Editor’s Note: Refugees face unique challenges building lives in the United States. Cha Deng Vang fled Laos in 1987 after fighting as soldier in the US-backed forces. As part of our ongoing health series, Vital Signs, we hear from 68-year-old Vang who has found that a community garden for Hmong refugees at Fresno Interdenominational Refugee Ministries has helped him build community and relieve stress. Chong Vang and Sam Chang helped to translate his story.
By Cha Deng Vang
On this side we are growing Hmong pumpkin. They’re very round and very big compared to the American version.
Growing up my parents taught me how to garden and farm. As soon as I turned 18, I became a soldier, and that was basically my entire life.
When I first came to America, I had no education. I couldn’t find a job which equals no money to help my family. So with no financial support, it was a lot of stress on the entire family. And on top of that we also had a lot of illness in the family, which also caused a lot of stress on me as well.

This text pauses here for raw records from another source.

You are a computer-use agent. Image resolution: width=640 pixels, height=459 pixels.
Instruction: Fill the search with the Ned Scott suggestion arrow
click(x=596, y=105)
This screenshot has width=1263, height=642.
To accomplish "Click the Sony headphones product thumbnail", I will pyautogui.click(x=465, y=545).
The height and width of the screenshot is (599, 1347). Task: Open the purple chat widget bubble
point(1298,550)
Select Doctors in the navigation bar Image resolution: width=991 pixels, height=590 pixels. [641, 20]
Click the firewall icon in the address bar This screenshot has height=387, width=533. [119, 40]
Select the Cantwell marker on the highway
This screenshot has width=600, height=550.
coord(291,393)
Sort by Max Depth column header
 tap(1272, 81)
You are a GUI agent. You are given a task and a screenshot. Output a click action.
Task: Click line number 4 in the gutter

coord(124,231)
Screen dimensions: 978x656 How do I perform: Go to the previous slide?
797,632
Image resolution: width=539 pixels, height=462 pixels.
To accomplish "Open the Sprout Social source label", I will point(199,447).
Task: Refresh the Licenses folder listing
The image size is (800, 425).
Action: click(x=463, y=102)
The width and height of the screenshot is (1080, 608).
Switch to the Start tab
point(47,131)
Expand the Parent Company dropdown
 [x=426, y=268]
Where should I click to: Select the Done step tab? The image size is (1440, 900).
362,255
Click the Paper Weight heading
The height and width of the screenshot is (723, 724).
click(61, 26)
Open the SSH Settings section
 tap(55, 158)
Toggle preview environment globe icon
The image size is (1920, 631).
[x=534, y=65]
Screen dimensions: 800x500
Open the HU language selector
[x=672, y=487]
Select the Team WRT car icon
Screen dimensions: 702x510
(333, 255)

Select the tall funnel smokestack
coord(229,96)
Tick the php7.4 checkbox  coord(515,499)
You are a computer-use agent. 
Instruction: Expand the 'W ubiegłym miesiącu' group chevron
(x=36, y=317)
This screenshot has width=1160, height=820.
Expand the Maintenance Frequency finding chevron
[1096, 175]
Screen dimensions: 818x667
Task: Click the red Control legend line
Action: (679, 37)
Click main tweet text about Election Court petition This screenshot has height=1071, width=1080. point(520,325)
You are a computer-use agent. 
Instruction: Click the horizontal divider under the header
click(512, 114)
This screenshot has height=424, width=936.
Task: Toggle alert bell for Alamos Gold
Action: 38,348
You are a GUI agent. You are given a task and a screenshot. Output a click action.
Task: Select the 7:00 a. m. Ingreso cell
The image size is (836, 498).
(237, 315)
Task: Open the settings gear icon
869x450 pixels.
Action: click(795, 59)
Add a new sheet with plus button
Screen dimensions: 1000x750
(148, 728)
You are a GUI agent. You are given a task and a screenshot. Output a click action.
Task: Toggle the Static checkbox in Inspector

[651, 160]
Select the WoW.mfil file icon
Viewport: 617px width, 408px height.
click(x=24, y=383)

When I come to the community garden and I start doing hard labor, like digging and fixing things, it makes me sweat and it releases my stress because it cools my body down at the same time.
When I have anxiety, I come here and it relaxes me. It also helps with my health. Due to a lot of the injuries I’ve had as a soldier, this helps me with exercise. So, it’s basically what helps me get through the day.
Since 1975, roughly 200,000 Hmong refugees have left Laos — 90 percent of them have resettled in the US.
The majority of the people that utilize this community garden are older like me and are using Social Security Income. So, the garden also provides fresh produce for my family.
In Laos, everything was very green and lush. And coming here during the summer, everything turns yellow.
When I come here to the community garden and I see all the corn and all the beans and everything’s so green, it just helps relieve all of that stress and it helps clear my mind. So, I absolutely love it here.
This story was reported by Sasha Khokha.